Distance ambulated was also delayed 20.9 hours in patients with dizziness controlling for block type. The presence of dizziness was associated with age and not with block type. Conversely, in a population at high risk for dizziness following cochlear implant surgery, dizziness was not associated with age [18]. Notably, our multimodal regimen includes gabapentin, which has been associated with dizziness in past studies [19]. However, a recent meta-analysis that examined gabapentinoids in patients undergoing THA found no difference in dizziness between patients who did and did not receive these medications [20].
Limitations
Certain limitations to this study are inherent to its retrospective nature.

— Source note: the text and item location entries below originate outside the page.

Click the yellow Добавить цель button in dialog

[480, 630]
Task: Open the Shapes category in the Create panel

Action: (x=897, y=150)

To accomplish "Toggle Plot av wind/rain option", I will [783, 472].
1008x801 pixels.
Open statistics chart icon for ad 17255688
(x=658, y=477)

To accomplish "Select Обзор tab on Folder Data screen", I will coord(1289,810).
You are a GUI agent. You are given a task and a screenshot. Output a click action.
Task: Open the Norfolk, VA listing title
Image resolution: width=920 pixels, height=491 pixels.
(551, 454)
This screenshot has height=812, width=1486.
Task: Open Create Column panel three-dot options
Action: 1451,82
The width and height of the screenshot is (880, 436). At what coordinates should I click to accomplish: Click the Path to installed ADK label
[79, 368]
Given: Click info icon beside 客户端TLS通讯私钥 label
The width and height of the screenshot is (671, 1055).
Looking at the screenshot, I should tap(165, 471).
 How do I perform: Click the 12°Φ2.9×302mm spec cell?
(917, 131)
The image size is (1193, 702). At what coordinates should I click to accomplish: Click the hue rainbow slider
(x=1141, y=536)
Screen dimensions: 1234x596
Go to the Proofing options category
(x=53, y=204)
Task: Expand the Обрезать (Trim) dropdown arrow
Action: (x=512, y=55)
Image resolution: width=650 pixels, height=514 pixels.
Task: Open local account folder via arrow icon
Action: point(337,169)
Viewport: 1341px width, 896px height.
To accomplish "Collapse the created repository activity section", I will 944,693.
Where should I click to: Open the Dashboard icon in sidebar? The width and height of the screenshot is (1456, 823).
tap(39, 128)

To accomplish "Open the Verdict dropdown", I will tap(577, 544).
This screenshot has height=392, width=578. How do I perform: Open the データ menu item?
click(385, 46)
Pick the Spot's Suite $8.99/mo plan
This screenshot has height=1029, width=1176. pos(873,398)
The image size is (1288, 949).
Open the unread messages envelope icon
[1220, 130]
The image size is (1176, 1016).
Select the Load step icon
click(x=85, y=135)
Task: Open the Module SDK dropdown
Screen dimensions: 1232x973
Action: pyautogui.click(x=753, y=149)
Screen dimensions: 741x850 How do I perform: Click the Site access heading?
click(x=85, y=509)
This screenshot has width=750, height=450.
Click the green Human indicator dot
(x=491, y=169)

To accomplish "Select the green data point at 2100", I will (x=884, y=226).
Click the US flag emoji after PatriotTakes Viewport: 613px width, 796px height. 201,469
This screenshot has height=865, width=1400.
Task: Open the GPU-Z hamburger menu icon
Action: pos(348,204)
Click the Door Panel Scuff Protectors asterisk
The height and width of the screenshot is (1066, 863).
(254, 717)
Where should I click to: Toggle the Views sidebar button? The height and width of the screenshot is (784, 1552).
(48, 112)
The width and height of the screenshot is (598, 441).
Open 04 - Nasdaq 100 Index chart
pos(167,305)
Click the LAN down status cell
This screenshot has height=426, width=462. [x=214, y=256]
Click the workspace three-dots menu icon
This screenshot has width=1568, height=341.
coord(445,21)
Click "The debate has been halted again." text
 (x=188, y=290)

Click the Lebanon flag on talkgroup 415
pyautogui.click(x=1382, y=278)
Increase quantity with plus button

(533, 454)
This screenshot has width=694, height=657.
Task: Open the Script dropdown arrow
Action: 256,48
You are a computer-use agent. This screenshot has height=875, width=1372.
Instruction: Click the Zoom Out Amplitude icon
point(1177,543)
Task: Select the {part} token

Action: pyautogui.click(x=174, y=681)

Multiple study personnel collected data on each patient to limit data collection error. The aim was to compare two different block types with similar intra-operative and postoperative care and all patients received a standardised perioperative multimodal analgaesic regimen; however, individual medications could be held for patient allergies, intolerances or comorbidities that contradicted administration.
Conclusions
Lumbar plexus blocks provide effective post-operative analgaesia for THA patients, with decreased opiate consumption at 24–48 hours compared with lumbar epidural analgaesia when all patients received oral, nonopiate analgaesics. Single-injection lumbar plexus block also expedite initiation of early postoperative physical rehabilitation without impeding post-operative VTE prophylaxis.
Funding
Financial support provided by The Department of Anesthesia and Perioperative Medicine at the Medical University of South Carolina.
Footnotes
Disclosure and conflict of interest On behalf of all authors, the corresponding author states that there are not any conflicts of interest.
Ethical approval All procedures performed in studies involving human participants were in accordance with the ethical standards of the institutional and/or national research committee and with the 1964 Declaration of Helsinki and its later amendments or comparable ethical standards. For this type of study, formal consent is not required.